Kim Halavakoski, a Finnish security expert, discovered this information when he noticed the site was down, and sent an email to investigate. Gail Porter, a public inquiries officer for the National Institute of Standards and Technology, replied:
"The National Vulnerability Database public-facing website and several other NIST-hosted websites are currently unavailable due to a discovery of malware on two NIST Web servers," wrote Porter. The NIST discovered oddities in its firewall on March 8, and brought its servers offline shortly thereafter.
Luckily for Halavakoski and others who frequent the site, there is no reason to believe that any of this malware made its way to users. Still, given how valuable a resource the NVD is to those who work in IT security, the site's absence, as well as its murky restoration date, could still prove problematic. [See also: 10 Ways the Government Watches You]

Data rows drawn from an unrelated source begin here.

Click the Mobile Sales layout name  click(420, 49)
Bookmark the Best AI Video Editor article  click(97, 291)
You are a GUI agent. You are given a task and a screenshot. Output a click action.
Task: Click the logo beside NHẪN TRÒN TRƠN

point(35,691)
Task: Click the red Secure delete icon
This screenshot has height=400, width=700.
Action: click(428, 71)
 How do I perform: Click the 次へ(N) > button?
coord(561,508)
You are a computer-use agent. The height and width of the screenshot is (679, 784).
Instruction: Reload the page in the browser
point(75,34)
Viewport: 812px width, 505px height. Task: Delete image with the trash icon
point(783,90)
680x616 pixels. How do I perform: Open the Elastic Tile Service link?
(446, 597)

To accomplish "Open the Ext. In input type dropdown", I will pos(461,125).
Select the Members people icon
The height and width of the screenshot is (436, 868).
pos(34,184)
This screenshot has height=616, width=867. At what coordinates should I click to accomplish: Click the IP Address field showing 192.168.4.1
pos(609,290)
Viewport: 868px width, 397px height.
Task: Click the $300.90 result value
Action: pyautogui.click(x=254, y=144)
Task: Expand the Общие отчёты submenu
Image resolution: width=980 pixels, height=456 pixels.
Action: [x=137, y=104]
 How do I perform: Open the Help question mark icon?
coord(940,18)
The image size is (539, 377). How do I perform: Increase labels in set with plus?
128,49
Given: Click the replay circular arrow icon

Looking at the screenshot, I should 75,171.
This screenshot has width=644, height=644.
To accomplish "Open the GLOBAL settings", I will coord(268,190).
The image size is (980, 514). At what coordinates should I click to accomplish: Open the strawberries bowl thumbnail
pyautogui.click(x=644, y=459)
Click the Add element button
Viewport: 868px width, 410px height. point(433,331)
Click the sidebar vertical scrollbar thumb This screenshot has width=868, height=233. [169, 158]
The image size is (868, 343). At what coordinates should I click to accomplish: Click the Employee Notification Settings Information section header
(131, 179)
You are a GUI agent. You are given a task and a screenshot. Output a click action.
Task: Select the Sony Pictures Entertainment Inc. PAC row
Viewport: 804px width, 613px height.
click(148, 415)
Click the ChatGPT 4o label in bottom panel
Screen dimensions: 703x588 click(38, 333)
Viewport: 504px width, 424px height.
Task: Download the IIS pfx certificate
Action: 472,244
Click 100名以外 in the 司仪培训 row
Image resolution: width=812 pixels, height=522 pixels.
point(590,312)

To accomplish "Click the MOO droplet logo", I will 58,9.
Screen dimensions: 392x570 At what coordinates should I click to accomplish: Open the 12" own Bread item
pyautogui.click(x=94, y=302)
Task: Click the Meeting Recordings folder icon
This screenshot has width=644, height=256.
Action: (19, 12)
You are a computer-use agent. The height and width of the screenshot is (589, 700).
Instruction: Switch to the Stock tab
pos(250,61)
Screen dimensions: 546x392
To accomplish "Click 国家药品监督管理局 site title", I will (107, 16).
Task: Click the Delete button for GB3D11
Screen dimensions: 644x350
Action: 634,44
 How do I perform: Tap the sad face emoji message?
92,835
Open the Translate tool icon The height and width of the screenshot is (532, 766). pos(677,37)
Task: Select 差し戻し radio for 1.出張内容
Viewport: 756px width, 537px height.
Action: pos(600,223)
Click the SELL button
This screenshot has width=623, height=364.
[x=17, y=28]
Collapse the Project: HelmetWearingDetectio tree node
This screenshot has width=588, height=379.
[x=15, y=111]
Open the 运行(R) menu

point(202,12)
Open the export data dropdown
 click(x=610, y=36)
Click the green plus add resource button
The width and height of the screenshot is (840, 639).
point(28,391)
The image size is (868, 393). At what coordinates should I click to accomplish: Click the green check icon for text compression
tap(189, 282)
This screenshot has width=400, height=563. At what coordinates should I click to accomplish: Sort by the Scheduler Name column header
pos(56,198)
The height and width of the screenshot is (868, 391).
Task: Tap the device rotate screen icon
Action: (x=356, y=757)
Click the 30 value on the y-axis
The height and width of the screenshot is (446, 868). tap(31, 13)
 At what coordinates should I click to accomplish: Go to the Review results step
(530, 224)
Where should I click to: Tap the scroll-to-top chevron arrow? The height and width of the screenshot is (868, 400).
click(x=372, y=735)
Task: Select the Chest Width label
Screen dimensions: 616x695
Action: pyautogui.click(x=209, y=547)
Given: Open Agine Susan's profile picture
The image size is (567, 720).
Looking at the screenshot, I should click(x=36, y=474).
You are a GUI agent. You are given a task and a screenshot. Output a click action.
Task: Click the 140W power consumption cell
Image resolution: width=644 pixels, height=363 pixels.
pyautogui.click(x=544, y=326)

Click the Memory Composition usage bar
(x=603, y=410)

Porter did not estimate when the NVD might return to the Web. Since the breach was not nearly as catastrophic as it could have been, the site should not be down for too long. But the presence of vulnerabilities on a government website dedicated to tech security is still troubling.
This is not the first time that hackers have made their way intogovernment websites, and in all likelihood, it will not be the last. This incident should serve as a hard reminder that users need to be mindful of their own online security. But they can take some solace in the fact that they generally make much less appealing targets than do government installations.